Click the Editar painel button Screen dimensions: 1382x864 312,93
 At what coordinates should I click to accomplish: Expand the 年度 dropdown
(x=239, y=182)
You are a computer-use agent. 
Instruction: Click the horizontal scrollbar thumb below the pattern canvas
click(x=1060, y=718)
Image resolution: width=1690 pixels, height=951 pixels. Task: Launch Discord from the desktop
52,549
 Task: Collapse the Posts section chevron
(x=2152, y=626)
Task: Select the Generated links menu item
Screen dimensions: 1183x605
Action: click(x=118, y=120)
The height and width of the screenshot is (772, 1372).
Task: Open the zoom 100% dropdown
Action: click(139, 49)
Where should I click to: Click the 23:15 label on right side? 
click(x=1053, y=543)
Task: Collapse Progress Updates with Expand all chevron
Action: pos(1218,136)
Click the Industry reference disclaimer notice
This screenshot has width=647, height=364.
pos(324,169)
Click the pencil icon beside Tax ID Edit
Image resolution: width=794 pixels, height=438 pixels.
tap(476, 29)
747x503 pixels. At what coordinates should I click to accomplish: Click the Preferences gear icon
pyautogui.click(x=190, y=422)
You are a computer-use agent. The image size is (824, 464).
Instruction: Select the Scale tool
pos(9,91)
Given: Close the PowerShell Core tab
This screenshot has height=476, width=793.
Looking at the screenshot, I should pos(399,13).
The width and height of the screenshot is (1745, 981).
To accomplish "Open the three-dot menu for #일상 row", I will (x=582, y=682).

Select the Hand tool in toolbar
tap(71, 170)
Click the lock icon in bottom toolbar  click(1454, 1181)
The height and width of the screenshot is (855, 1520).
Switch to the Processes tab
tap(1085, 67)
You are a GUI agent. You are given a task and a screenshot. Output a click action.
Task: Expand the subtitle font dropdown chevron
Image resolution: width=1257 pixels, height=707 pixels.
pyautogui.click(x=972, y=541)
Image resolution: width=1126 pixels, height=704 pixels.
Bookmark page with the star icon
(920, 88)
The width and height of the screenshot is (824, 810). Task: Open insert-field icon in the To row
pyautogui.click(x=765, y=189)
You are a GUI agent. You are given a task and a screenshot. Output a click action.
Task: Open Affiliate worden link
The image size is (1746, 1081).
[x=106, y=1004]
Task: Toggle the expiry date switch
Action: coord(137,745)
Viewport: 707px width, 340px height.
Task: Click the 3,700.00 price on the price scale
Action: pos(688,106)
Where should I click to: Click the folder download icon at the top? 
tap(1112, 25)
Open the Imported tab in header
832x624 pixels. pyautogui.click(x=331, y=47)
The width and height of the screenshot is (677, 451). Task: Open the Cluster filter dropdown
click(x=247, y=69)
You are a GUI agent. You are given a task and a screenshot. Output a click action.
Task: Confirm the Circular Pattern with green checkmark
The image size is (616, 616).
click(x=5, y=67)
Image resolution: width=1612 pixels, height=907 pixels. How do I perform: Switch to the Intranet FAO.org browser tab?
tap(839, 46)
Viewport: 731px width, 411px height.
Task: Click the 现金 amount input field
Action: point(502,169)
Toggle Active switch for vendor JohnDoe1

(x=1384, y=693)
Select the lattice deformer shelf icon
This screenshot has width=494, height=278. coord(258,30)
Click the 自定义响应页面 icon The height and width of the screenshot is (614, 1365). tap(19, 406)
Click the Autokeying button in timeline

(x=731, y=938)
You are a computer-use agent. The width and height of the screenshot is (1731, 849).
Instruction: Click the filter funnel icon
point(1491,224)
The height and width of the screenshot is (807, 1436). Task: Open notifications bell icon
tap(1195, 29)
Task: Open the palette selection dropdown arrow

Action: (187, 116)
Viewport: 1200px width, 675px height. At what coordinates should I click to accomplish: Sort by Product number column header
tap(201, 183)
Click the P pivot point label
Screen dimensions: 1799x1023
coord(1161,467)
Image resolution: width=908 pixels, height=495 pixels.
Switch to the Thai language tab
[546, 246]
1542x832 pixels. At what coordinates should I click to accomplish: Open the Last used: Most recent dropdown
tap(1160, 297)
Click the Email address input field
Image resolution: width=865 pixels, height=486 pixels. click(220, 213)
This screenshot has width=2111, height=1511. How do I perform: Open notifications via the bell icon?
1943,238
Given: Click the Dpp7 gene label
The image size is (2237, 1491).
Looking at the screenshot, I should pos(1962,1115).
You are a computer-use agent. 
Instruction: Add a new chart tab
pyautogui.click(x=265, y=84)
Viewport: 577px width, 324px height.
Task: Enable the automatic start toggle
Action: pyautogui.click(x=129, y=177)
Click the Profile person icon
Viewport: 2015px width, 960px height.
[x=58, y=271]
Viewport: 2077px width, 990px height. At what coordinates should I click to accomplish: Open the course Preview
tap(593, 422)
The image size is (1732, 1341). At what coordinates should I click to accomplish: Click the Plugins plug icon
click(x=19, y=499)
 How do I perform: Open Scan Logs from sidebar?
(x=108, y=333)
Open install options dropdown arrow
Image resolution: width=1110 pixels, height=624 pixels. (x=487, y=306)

(The task)
Starting with the first entry and ending with the last, give all of them again unchanged.

(Response)
Click the Editar painel button Screen dimensions: 1382x864 312,93
 At what coordinates should I click to accomplish: Expand the 年度 dropdown
(x=239, y=182)
You are a computer-use agent. 
Instruction: Click the horizontal scrollbar thumb below the pattern canvas
click(x=1060, y=718)
Image resolution: width=1690 pixels, height=951 pixels. Task: Launch Discord from the desktop
52,549
 Task: Collapse the Posts section chevron
(x=2152, y=626)
Task: Select the Generated links menu item
Screen dimensions: 1183x605
Action: click(x=118, y=120)
The height and width of the screenshot is (772, 1372).
Task: Open the zoom 100% dropdown
Action: click(139, 49)
Where should I click to: Click the 23:15 label on right side? 
click(x=1053, y=543)
Task: Collapse Progress Updates with Expand all chevron
Action: pos(1218,136)
Click the Industry reference disclaimer notice
This screenshot has width=647, height=364.
pos(324,169)
Click the pencil icon beside Tax ID Edit
Image resolution: width=794 pixels, height=438 pixels.
tap(476, 29)
747x503 pixels. At what coordinates should I click to accomplish: Click the Preferences gear icon
pyautogui.click(x=190, y=422)
You are a computer-use agent. The image size is (824, 464).
Instruction: Select the Scale tool
pos(9,91)
Given: Close the PowerShell Core tab
This screenshot has height=476, width=793.
Looking at the screenshot, I should pos(399,13).
The width and height of the screenshot is (1745, 981).
To accomplish "Open the three-dot menu for #일상 row", I will (x=582, y=682).

Select the Hand tool in toolbar
tap(71, 170)
Click the lock icon in bottom toolbar  click(1454, 1181)
The height and width of the screenshot is (855, 1520).
Switch to the Processes tab
tap(1085, 67)
You are a GUI agent. You are given a task and a screenshot. Output a click action.
Task: Expand the subtitle font dropdown chevron
Image resolution: width=1257 pixels, height=707 pixels.
pyautogui.click(x=972, y=541)
Image resolution: width=1126 pixels, height=704 pixels.
Bookmark page with the star icon
(920, 88)
The width and height of the screenshot is (824, 810). Task: Open insert-field icon in the To row
pyautogui.click(x=765, y=189)
You are a GUI agent. You are given a task and a screenshot. Output a click action.
Task: Open Affiliate worden link
The image size is (1746, 1081).
[x=106, y=1004]
Task: Toggle the expiry date switch
Action: coord(137,745)
Viewport: 707px width, 340px height.
Task: Click the 3,700.00 price on the price scale
Action: pos(688,106)
Where should I click to: Click the folder download icon at the top? 
tap(1112, 25)
Open the Imported tab in header
832x624 pixels. pyautogui.click(x=331, y=47)
The width and height of the screenshot is (677, 451). Task: Open the Cluster filter dropdown
click(x=247, y=69)
You are a GUI agent. You are given a task and a screenshot. Output a click action.
Task: Confirm the Circular Pattern with green checkmark
The image size is (616, 616).
click(x=5, y=67)
Image resolution: width=1612 pixels, height=907 pixels. How do I perform: Switch to the Intranet FAO.org browser tab?
tap(839, 46)
Viewport: 731px width, 411px height.
Task: Click the 现金 amount input field
Action: point(502,169)
Toggle Active switch for vendor JohnDoe1

(x=1384, y=693)
Select the lattice deformer shelf icon
This screenshot has width=494, height=278. coord(258,30)
Click the 自定义响应页面 icon The height and width of the screenshot is (614, 1365). tap(19, 406)
Click the Autokeying button in timeline

(x=731, y=938)
You are a computer-use agent. The width and height of the screenshot is (1731, 849).
Instruction: Click the filter funnel icon
point(1491,224)
The height and width of the screenshot is (807, 1436). Task: Open notifications bell icon
tap(1195, 29)
Task: Open the palette selection dropdown arrow

Action: (187, 116)
Viewport: 1200px width, 675px height. At what coordinates should I click to accomplish: Sort by Product number column header
tap(201, 183)
Click the P pivot point label
Screen dimensions: 1799x1023
coord(1161,467)
Image resolution: width=908 pixels, height=495 pixels.
Switch to the Thai language tab
[546, 246]
1542x832 pixels. At what coordinates should I click to accomplish: Open the Last used: Most recent dropdown
tap(1160, 297)
Click the Email address input field
Image resolution: width=865 pixels, height=486 pixels. click(220, 213)
This screenshot has width=2111, height=1511. How do I perform: Open notifications via the bell icon?
1943,238
Given: Click the Dpp7 gene label
The image size is (2237, 1491).
Looking at the screenshot, I should pos(1962,1115).
You are a computer-use agent. 
Instruction: Add a new chart tab
pyautogui.click(x=265, y=84)
Viewport: 577px width, 324px height.
Task: Enable the automatic start toggle
Action: pyautogui.click(x=129, y=177)
Click the Profile person icon
Viewport: 2015px width, 960px height.
[x=58, y=271]
Viewport: 2077px width, 990px height. At what coordinates should I click to accomplish: Open the course Preview
tap(593, 422)
The image size is (1732, 1341). At what coordinates should I click to accomplish: Click the Plugins plug icon
click(x=19, y=499)
 How do I perform: Open Scan Logs from sidebar?
(x=108, y=333)
Open install options dropdown arrow
Image resolution: width=1110 pixels, height=624 pixels. (x=487, y=306)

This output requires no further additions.